Changing schemas is unavoidable, so the best approach is to prepare, especially if you have little control over upstream systems. If you work with data, you have probably experienced an unexpected schema change in a source system, which caused some level of chaos.

Here are a few examples of events that could lead to schema changes:

Business Requirements: New business initiatives, regulatory requirements, or changes in market conditions often necessitate updates to the data schema to capture new types of information or to modify existing data structures.
Technological Advancements: For instance, migrating from a noSQL database to a traditional relational database may require significant schema modifications to leverage the new system’s capabilities.
Data Quality Improvements: Organizations might update their data models to include more accurate, comprehensive, and normalized data representations, which necessitates schema updates.
Integration of New Data Sources: Integrating data from new external sources or third-party systems often requires schema adjustments to harmonize different data formats and structures.

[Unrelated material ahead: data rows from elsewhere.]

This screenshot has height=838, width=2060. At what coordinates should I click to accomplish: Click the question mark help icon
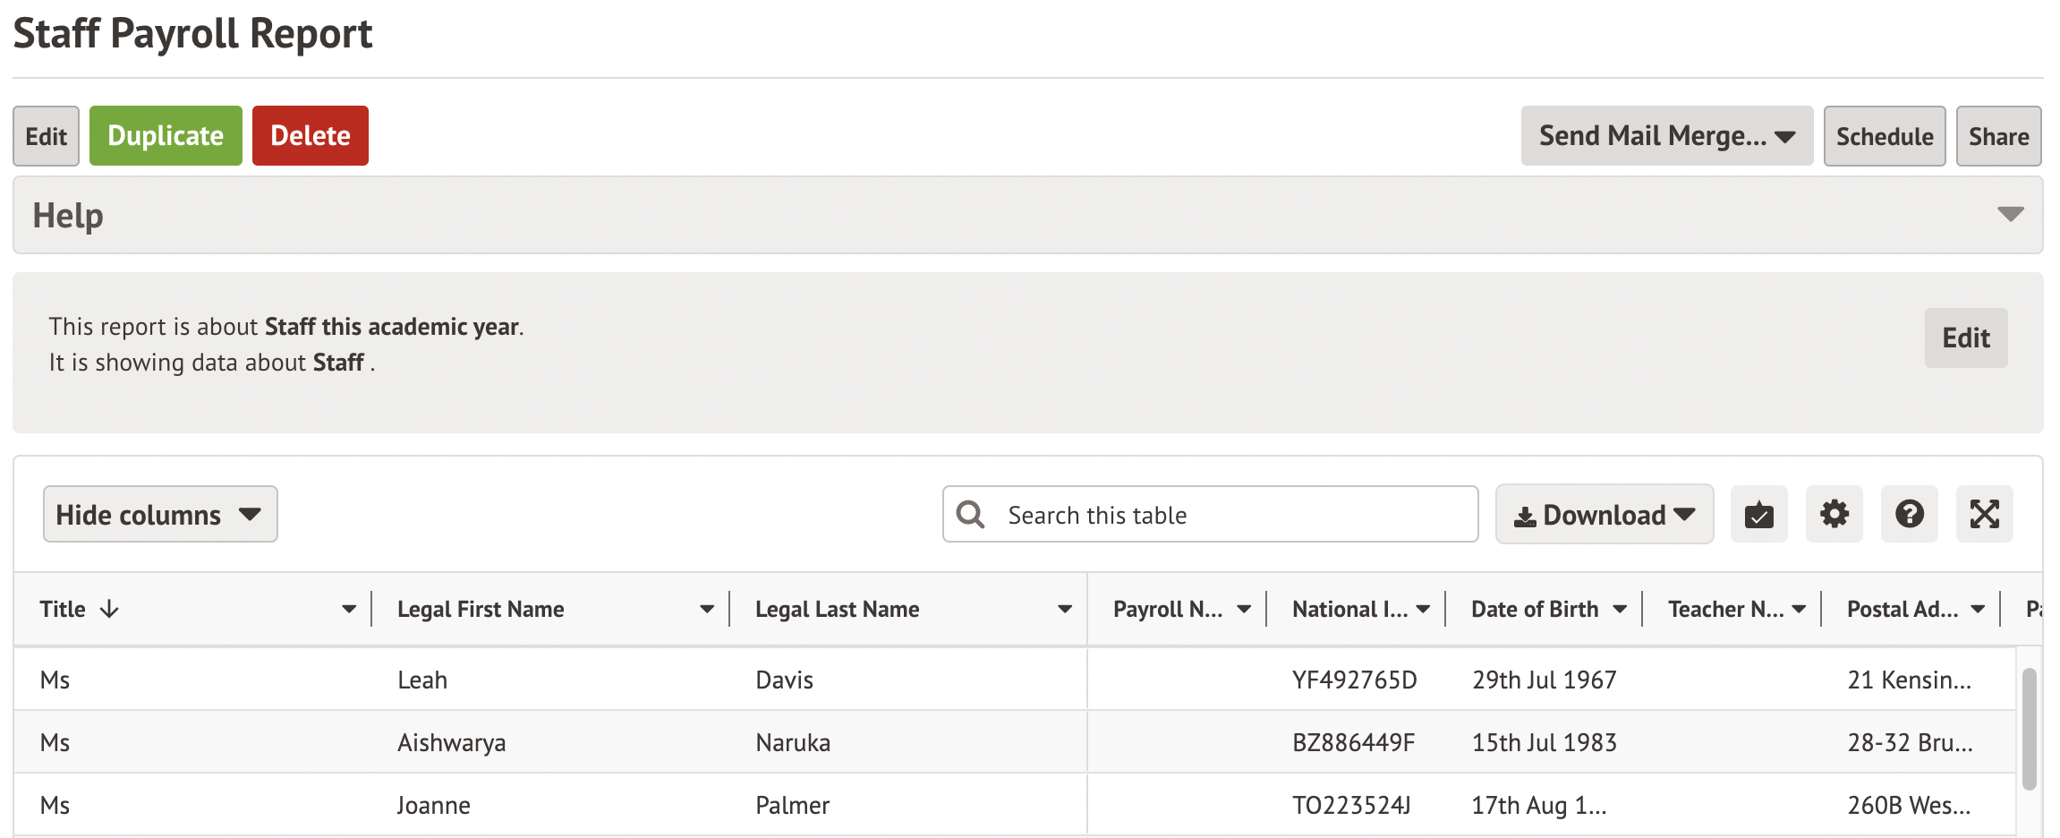(1909, 515)
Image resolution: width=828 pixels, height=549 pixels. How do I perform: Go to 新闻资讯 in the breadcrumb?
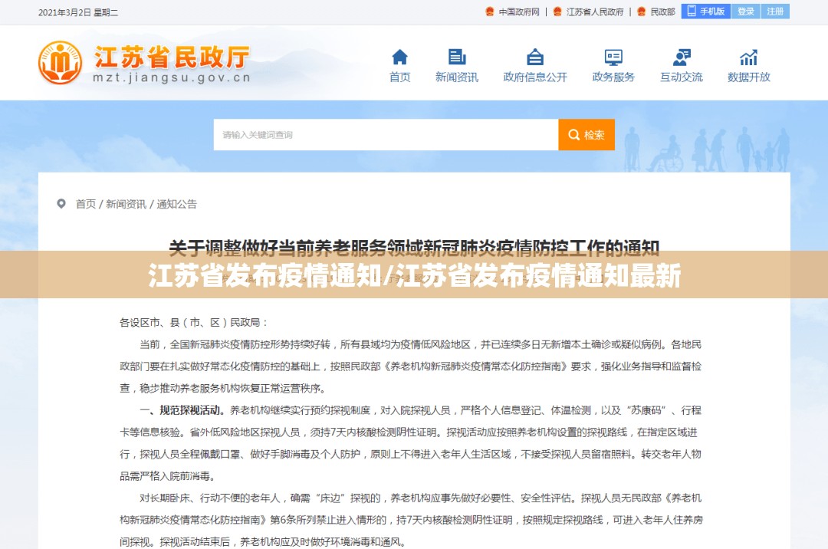tap(126, 204)
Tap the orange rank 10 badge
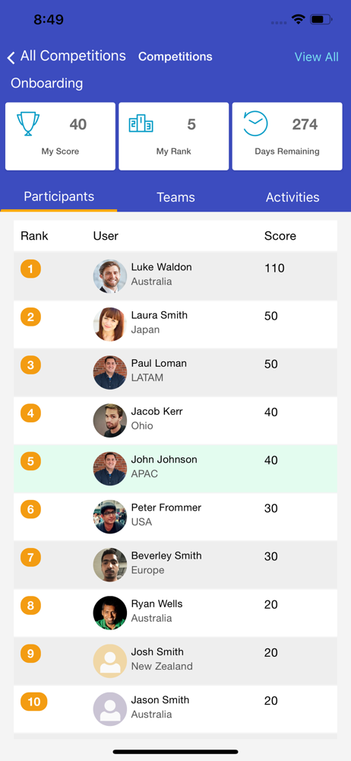 click(33, 702)
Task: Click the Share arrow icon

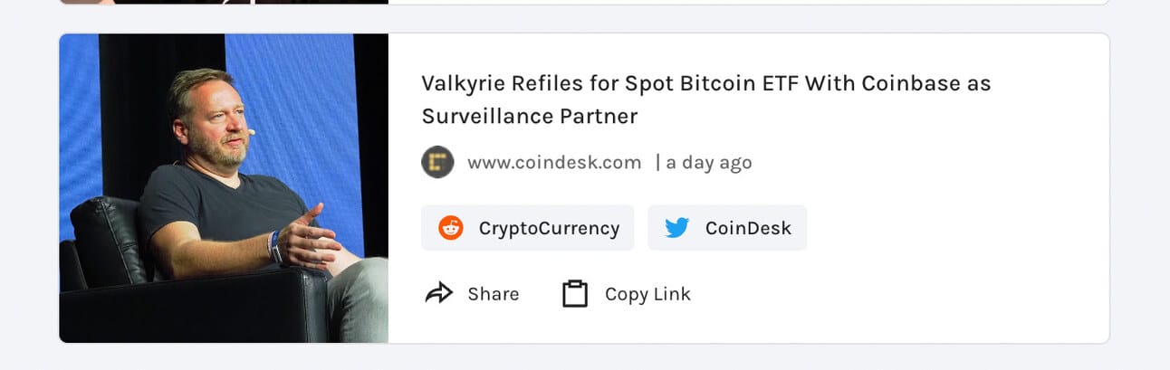Action: (439, 293)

Challenges in Handling Schema Changes

Software engineers and data practitioners often find dealing with schema changes to be a challenging task. Although necessary, there are several common pain points associated with it.

Dependency Management: A change in one part of the schema can have cascading effects throughout the pipeline, making it difficult to manage and predict all impacts.
Data Consistency and Integrity: Schema changes can lead to data anomalies, missing values, or misinterpretation of data if not handled properly.
Backward Compatibility: Schema changes need to be carefully managed to ensure that new schema versions can coexist with older ones, allowing for seamless access to both current and historical data.
Automation and Tooling: Effective tooling is required to detect schema changes, propagate updates across the data pipeline, and validate the changes without disrupting the data flow. Building and maintaining such tools require substantial expertise and resources.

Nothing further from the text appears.